Letters to the editor: 09-11-2013

September 11, 2013 

Syria

While your eyeballs are glued to the TV, while watching President Obama, Secretary of State John Kerry and various TV anchors deplore the fact that Assad of Syria is using chemical weapons on his own people, ask yourself: “Would I have known this is happening, if TV had not been invented some 70 years ago?”

Also ask yourself: “Where was the outrage when Iraq was using chemical weapons (such as mustard gas) on Iranians and Kurds during the Iran-Iraq war (1980-1988)?”

More than 50,000 soldier’s lives were wasted by getting involved in the Vietnam War— which we basically lost. Since then, we have wasted thousands more lives and billions of dollars during the Bosnian, Gulf, Iraq and Afghanistan wars. Isn’t it about time politicians faced up to the fact that America can no longer afford to use its credit card while acting like the world’s policeman?

Getting involved in what happens in a sovereign nation (Syria) will only result in more 9/11-type terrorist acts and does nothing for our national security.

If you agree, call your congressman and senators and tell them you want America to stay out of this hornet’s nest.

ROBERT BOESTER, Boise

Remember when the U.S. backed the resistance in Afghanistan to defeat Russia? How arrogant to think Russia would take it on our word that they should back us in Syria.

This administration burned and re-burned the credibility bridge early and often. All that’s left now is the gap.

PAUL GUSTAFSON, Boise

What will the adminstration do if it turns out that the rebels in Syria are also using chemical weapons? Will we bomb them, too? I’m sure the weapons manufacturers in this country couldn’t care less; after all, it’s just more gravy for them. Why else do they have a lobby at Congress? They’ve got to be the busiest business in this country. Everything else seems to be pretty flat.

RON ALLEN, Caldwell

Syria is terrible and I fear we are watching a repeat of Lebanon.

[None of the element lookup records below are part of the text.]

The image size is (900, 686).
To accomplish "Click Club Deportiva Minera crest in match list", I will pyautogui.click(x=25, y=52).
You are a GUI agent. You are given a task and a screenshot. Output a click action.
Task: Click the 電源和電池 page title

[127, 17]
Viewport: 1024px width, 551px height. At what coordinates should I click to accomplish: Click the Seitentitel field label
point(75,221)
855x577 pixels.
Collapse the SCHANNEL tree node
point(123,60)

But before we know it, the planned "surgical strikes" will lead the U.S. to other military involvement and I believe our president is fooling himself to think otherwise.

I happen to believe that not one American should be put in harm’s way in this sectarian powder keg. Even though I’m not a soldier, a relief worker or a diplomat, I am only a real friend’s distance away from the nightmares of Darfur, Rwanda, Mali and Bosnia. I was in Calcutta when East Pakistan became Bangladesh and sneaked over the border on foot to see a true war zone: bombed out villages, the dead, the maimed and the dying. Syria, Congo, Afghanistan and Sudan all trigger my own outrage of war and empathy for those who have endured.

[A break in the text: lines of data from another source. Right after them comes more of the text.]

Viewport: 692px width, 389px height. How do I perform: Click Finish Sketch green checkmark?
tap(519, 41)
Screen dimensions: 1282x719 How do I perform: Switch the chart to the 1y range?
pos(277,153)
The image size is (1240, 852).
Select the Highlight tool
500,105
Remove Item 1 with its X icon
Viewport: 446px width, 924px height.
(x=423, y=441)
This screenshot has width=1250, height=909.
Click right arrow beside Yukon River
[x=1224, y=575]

There’s not much I can do to solve war but there is much I can do to make a difference in a refugee’s life. Maybe you can too.

DAVID LASH, Boise

Fire prevention

A recent photo showed a home owner on a concrete slab, the only remainder of his forest fire consumed home. Look closely and you’ll see burned remains of many trees a few feet from the slab.

The Ketchum fire chief is trying to ban flammable roofs on new construction. It’s stunning that people in that area would consider such a home in that area.

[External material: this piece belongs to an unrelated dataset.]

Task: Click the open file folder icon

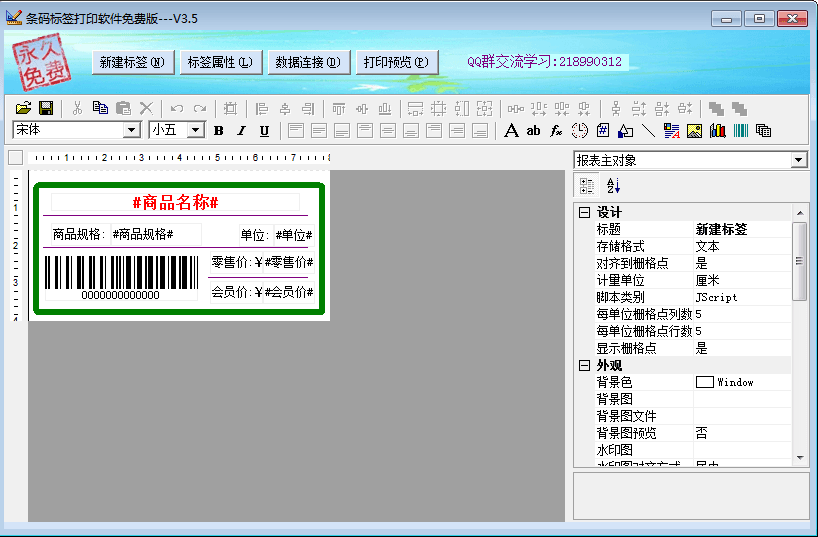Action: click(23, 108)
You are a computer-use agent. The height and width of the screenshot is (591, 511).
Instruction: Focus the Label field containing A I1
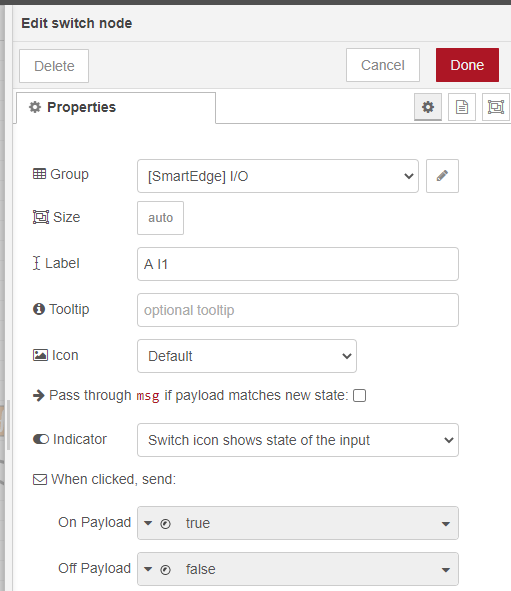(x=298, y=264)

It’s time to codify conditions where fire fighters will be asked to put their lives at risk to defend structures.

You want to build on a windy ridgeline accessible by a road unsuitable for fire fighting equipment? You want a wood shake roof on a log home? You want to build in an indefensible tree filled valley? You don’t want fire mitigating landscaping? By all means go ahead and build so you can enjoy all of nature’s wonders including forest fires.

The Forest Service needs to develop standards home owners are required to meet if they want fire protection. Lacking compliance with the standards not one iota of extra effort should be made to protect those structures.

BOB FRITSCH, Boise

Forests

Why should the State of Idaho (and others) claim ownership to the “national forests?”

Because that was supposed to have been the action of Congress with the admittance of the territories as states; excepting only forts and associated defense type properties necessary for the federal government to protect the citizens (see Article 1, Section 8, last two paragraphs, U.S. Constitution). Regardless of any agreements made under pressure to become states (or the withholding of same), the federal government should not have retained ownership of the lands within the states.

The states should also be able to manage the forests better than the federal government does.

In my opinion, the federal agencies have, for the most part, become infested with environmentalists who want no human footprint in any of the forests. The result we are seeing is lack of good forest management such as proper tree thinning, controlled logging, uncontrollable wild fires and horrendous waste of good lumber; to say nothing of the destruction of the lumber industry.

Again, in my opinion, the feds bit off more than the could chew; and now they simply cannot afford to take proper care of the forests that once produced substantial cash flow from logging.